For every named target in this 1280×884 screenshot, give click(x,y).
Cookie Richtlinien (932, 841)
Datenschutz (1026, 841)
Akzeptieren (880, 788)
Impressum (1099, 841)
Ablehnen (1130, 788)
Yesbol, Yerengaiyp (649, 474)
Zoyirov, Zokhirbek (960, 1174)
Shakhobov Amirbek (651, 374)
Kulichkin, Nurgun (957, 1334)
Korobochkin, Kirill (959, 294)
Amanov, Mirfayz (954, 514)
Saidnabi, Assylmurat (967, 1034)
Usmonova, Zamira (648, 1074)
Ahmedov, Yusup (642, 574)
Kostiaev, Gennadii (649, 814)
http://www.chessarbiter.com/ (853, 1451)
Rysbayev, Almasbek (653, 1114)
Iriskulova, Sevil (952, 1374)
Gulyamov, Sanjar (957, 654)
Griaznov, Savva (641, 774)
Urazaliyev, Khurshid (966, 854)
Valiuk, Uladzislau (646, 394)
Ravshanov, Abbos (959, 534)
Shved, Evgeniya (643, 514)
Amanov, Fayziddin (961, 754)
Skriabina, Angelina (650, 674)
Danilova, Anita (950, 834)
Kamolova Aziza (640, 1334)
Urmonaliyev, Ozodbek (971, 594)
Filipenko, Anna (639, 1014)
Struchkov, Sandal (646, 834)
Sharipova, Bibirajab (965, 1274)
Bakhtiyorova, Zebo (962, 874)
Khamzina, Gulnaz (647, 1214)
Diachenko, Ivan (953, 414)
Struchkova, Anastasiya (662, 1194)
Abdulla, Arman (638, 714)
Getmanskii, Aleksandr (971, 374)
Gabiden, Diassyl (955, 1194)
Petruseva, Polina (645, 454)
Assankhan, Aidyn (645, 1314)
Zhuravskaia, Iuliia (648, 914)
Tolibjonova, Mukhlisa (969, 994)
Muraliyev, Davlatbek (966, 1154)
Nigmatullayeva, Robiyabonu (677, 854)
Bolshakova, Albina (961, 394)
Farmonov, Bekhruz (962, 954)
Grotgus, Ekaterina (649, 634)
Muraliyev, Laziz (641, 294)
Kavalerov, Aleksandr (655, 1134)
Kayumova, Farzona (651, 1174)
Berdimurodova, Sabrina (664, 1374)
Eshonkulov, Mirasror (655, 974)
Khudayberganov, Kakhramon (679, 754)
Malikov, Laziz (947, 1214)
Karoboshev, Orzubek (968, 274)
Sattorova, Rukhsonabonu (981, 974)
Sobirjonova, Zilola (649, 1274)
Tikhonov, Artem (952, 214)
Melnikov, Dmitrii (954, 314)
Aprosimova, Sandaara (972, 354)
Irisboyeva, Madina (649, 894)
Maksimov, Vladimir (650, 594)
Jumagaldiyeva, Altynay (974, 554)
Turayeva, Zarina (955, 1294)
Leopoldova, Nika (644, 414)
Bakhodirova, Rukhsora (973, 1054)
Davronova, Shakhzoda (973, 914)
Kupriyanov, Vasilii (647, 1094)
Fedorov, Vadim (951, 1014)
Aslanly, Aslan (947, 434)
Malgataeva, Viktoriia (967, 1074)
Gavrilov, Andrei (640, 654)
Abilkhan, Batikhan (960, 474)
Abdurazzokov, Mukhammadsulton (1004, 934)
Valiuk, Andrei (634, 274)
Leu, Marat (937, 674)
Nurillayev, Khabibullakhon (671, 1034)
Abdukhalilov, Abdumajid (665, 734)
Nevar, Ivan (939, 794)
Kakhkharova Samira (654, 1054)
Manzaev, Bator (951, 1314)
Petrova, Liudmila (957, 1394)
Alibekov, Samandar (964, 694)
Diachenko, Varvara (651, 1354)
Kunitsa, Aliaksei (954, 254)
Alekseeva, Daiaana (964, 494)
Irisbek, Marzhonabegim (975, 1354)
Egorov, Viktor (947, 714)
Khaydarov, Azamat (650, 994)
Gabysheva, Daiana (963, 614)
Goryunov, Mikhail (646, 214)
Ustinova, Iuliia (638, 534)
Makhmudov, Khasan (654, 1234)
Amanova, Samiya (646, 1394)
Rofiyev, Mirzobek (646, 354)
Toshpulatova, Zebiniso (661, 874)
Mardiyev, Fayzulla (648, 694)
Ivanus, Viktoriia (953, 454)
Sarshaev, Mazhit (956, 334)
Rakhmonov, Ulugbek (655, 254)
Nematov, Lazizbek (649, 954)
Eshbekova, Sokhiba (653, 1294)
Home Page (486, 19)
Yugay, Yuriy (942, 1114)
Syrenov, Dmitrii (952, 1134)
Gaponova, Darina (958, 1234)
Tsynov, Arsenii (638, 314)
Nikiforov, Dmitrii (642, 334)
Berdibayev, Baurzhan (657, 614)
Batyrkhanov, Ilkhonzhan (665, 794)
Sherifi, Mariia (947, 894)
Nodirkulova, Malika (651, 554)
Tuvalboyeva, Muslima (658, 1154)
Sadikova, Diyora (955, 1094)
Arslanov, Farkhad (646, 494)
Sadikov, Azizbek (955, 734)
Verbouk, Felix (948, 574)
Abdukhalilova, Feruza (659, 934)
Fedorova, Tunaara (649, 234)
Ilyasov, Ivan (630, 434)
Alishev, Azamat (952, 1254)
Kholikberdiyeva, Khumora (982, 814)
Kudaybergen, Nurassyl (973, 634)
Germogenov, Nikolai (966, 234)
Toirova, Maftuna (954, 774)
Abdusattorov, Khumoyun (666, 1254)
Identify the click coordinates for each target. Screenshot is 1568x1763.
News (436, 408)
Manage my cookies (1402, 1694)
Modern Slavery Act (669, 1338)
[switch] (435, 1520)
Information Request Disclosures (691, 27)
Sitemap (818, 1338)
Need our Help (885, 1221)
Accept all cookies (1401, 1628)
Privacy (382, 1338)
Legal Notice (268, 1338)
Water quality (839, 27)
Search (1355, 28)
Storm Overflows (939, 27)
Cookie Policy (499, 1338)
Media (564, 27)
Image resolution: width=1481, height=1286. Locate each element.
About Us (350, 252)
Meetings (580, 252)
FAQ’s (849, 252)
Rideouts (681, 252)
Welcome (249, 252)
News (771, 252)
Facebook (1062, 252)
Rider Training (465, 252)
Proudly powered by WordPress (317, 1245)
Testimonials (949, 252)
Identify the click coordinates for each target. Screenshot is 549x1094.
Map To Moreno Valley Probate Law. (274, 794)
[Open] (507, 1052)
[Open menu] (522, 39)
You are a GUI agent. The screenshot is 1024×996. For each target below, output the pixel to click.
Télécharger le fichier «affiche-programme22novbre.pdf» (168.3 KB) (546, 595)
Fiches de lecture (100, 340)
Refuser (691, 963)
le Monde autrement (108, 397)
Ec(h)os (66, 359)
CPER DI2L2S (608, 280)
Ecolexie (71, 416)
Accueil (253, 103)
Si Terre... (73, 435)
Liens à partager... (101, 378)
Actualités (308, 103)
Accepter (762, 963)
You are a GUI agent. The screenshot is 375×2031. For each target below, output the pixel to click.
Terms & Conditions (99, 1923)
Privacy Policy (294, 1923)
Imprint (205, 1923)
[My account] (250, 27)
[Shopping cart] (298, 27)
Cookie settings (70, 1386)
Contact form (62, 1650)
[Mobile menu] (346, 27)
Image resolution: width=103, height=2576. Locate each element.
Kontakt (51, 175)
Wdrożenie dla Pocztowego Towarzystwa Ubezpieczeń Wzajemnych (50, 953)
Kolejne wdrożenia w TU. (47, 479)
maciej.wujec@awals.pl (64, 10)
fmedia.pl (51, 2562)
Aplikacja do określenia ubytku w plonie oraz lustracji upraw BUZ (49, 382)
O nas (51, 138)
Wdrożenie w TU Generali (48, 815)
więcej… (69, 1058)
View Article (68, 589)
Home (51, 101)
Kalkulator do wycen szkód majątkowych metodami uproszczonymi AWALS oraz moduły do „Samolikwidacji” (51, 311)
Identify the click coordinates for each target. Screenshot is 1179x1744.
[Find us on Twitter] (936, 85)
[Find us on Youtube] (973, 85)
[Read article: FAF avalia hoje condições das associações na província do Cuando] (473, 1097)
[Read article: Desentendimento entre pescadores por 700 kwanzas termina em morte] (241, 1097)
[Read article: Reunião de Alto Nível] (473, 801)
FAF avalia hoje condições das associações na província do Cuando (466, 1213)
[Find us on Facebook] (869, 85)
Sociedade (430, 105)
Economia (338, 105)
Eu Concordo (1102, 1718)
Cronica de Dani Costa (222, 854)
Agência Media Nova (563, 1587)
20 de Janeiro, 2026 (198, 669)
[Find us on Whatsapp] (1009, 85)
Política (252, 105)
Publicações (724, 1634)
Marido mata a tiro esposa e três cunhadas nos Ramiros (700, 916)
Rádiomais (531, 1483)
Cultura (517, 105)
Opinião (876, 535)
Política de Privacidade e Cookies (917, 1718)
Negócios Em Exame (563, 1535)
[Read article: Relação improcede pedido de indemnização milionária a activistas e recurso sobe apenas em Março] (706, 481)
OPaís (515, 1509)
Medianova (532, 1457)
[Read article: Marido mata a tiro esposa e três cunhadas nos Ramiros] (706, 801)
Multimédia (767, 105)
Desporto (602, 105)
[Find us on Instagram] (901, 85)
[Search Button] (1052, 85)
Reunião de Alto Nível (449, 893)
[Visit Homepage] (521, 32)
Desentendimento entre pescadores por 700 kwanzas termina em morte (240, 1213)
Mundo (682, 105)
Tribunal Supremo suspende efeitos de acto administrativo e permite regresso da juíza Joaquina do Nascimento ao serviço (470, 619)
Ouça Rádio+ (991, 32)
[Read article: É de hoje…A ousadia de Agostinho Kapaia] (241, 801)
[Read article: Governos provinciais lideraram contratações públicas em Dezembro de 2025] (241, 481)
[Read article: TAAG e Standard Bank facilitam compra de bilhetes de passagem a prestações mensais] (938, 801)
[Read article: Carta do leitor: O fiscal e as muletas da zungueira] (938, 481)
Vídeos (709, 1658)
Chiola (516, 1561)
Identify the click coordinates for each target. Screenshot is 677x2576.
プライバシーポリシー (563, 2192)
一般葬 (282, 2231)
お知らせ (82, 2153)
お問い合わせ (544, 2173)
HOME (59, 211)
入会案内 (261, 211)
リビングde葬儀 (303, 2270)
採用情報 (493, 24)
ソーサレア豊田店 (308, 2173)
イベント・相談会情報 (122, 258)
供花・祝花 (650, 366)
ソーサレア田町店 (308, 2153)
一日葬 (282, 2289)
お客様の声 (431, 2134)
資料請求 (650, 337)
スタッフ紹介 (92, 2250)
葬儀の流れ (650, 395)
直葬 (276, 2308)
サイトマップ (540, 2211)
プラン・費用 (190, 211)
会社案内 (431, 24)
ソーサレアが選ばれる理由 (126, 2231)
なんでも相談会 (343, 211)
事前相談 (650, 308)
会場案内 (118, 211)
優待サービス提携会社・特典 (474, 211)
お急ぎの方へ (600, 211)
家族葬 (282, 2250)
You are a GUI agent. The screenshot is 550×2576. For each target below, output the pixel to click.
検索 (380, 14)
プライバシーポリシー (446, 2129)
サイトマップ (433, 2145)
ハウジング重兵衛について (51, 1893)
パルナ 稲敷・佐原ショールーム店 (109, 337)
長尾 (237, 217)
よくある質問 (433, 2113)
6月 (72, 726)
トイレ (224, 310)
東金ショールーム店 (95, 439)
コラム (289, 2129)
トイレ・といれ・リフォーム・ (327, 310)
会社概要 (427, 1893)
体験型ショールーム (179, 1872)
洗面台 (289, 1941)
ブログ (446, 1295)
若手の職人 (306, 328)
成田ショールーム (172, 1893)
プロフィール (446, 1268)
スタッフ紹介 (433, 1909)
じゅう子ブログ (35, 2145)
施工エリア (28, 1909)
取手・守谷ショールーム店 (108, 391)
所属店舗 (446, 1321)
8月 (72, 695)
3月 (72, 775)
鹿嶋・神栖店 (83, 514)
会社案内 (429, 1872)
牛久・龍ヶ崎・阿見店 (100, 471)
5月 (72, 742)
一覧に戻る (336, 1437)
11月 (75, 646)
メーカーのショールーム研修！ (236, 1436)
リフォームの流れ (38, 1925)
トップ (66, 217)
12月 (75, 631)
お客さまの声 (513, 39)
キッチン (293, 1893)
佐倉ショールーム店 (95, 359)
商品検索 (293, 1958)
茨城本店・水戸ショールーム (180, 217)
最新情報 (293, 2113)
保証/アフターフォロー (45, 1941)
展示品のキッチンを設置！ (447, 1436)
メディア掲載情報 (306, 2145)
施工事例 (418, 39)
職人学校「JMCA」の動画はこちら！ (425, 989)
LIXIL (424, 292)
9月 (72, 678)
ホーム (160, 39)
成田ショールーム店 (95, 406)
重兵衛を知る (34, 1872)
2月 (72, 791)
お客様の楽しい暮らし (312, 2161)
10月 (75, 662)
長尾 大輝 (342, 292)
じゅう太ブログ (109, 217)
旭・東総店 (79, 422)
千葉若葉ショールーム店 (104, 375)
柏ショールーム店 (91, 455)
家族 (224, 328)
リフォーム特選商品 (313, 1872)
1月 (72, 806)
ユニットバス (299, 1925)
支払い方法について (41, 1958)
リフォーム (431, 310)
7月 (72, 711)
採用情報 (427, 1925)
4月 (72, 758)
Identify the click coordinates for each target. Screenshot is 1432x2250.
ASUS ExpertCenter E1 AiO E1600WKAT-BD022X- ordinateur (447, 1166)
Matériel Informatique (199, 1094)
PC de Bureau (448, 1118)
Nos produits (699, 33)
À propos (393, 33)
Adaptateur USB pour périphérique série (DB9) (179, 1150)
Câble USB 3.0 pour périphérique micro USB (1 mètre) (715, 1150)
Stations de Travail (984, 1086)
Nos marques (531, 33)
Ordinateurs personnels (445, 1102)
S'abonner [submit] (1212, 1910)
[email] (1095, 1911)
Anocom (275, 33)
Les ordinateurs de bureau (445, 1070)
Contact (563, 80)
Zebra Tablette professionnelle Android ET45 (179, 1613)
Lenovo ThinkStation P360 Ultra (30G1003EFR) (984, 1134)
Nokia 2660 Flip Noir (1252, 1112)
# # # # # # #
Task to complete: Arrange the items as a JSON list of strings, one string per line with blank lines left out, beginning at the line that contains "牛久・龍ヶ崎・阿見店 (100, 471)" and stopping after the line that contains "ASUS ExpertCenter E1".

Result:
[
  "牛久・龍ヶ崎・阿見店 (100, 471)",
  "5月 (72, 742)",
  "一覧に戻る (336, 1437)",
  "11月 (75, 646)",
  "メーカーのショールーム研修！ (236, 1436)",
  "リフォームの流れ (38, 1925)",
  "トップ (66, 217)",
  "12月 (75, 631)",
  "お客さまの声 (513, 39)",
  "キッチン (293, 1893)",
  "佐倉ショールーム店 (95, 359)",
  "商品検索 (293, 1958)",
  "茨城本店・水戸ショールーム (180, 217)",
  "最新情報 (293, 2113)",
  "保証/アフターフォロー (45, 1941)",
  "展示品のキッチンを設置！ (447, 1436)",
  "メディア掲載情報 (306, 2145)",
  "施工事例 (418, 39)",
  "職人学校「JMCA」の動画はこちら！ (425, 989)",
  "LIXIL (424, 292)",
  "9月 (72, 678)",
  "ホーム (160, 39)",
  "成田ショールーム店 (95, 406)",
  "重兵衛を知る (34, 1872)",
  "2月 (72, 791)",
  "お客様の楽しい暮らし (312, 2161)",
  "10月 (75, 662)",
  "長尾 大輝 (342, 292)",
  "じゅう太ブログ (109, 217)",
  "旭・東総店 (79, 422)",
  "千葉若葉ショールーム店 (104, 375)",
  "柏ショールーム店 (91, 455)",
  "家族 (224, 328)",
  "リフォーム特選商品 (313, 1872)",
  "1月 (72, 806)",
  "ユニットバス (299, 1925)",
  "支払い方法について (41, 1958)",
  "リフォーム (431, 310)",
  "7月 (72, 711)",
  "採用情報 (427, 1925)",
  "4月 (72, 758)",
  "Identify the click coordinates for each target. Screenshot is 1432x2250.",
  "ASUS ExpertCenter E1 AiO E1600WKAT-BD022X- ordinateur (447, 1166)"
]